*** Task input

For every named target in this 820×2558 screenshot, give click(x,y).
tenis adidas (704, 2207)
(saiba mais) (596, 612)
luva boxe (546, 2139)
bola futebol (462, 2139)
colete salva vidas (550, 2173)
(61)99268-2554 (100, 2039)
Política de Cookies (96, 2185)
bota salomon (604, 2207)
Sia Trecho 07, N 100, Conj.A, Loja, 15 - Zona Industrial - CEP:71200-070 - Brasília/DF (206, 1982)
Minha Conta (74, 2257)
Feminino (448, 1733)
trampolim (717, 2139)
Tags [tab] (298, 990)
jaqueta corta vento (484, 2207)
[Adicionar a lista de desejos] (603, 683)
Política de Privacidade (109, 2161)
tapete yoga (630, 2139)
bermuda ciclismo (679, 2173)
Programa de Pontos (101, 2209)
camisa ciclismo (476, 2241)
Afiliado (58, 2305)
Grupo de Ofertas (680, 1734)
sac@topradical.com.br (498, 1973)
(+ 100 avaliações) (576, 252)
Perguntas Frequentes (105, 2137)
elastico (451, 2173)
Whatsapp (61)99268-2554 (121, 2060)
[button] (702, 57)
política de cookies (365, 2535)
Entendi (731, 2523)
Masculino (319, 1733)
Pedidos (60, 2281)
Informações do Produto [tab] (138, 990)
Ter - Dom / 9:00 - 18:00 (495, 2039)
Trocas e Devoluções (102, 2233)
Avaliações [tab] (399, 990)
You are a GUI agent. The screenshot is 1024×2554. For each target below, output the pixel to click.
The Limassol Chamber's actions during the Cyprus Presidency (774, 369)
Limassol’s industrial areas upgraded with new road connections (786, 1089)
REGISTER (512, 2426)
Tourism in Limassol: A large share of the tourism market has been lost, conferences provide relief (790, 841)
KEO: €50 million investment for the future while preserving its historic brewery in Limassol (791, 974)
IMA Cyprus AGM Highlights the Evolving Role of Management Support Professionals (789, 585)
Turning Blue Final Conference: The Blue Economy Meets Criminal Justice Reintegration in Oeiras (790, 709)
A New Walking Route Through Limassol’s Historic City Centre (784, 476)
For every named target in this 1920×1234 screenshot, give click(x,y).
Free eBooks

******

**What you need to do**
Would you transcribe, exactly, the lines running from the one that contains "(saiba mais) (596, 612)" through the final line of the listing above? Include both ends and nothing else.

**Response to this exercise**
(saiba mais) (596, 612)
luva boxe (546, 2139)
bola futebol (462, 2139)
colete salva vidas (550, 2173)
(61)99268-2554 (100, 2039)
Política de Cookies (96, 2185)
bota salomon (604, 2207)
Sia Trecho 07, N 100, Conj.A, Loja, 15 - Zona Industrial - CEP:71200-070 - Brasília/DF (206, 1982)
Minha Conta (74, 2257)
Feminino (448, 1733)
trampolim (717, 2139)
Tags [tab] (298, 990)
jaqueta corta vento (484, 2207)
[Adicionar a lista de desejos] (603, 683)
Política de Privacidade (109, 2161)
tapete yoga (630, 2139)
bermuda ciclismo (679, 2173)
Programa de Pontos (101, 2209)
camisa ciclismo (476, 2241)
Afiliado (58, 2305)
Grupo de Ofertas (680, 1734)
sac@topradical.com.br (498, 1973)
(+ 100 avaliações) (576, 252)
Perguntas Frequentes (105, 2137)
elastico (451, 2173)
Whatsapp (61)99268-2554 (121, 2060)
[button] (702, 57)
política de cookies (365, 2535)
Entendi (731, 2523)
Masculino (319, 1733)
Pedidos (60, 2281)
Informações do Produto [tab] (138, 990)
Ter - Dom / 9:00 - 18:00 (495, 2039)
Trocas e Devoluções (102, 2233)
Avaliações [tab] (399, 990)
You are a GUI agent. The screenshot is 1024×2554. For each target below, output the pixel to click.
The Limassol Chamber's actions during the Cyprus Presidency (774, 369)
Limassol’s industrial areas upgraded with new road connections (786, 1089)
REGISTER (512, 2426)
Tourism in Limassol: A large share of the tourism market has been lost, conferences provide relief (790, 841)
KEO: €50 million investment for the future while preserving its historic brewery in Limassol (791, 974)
IMA Cyprus AGM Highlights the Evolving Role of Management Support Professionals (789, 585)
Turning Blue Final Conference: The Blue Economy Meets Criminal Justice Reintegration in Oeiras (790, 709)
A New Walking Route Through Limassol’s Historic City Centre (784, 476)
For every named target in this 1920×1234 screenshot, give click(x,y).
Free eBooks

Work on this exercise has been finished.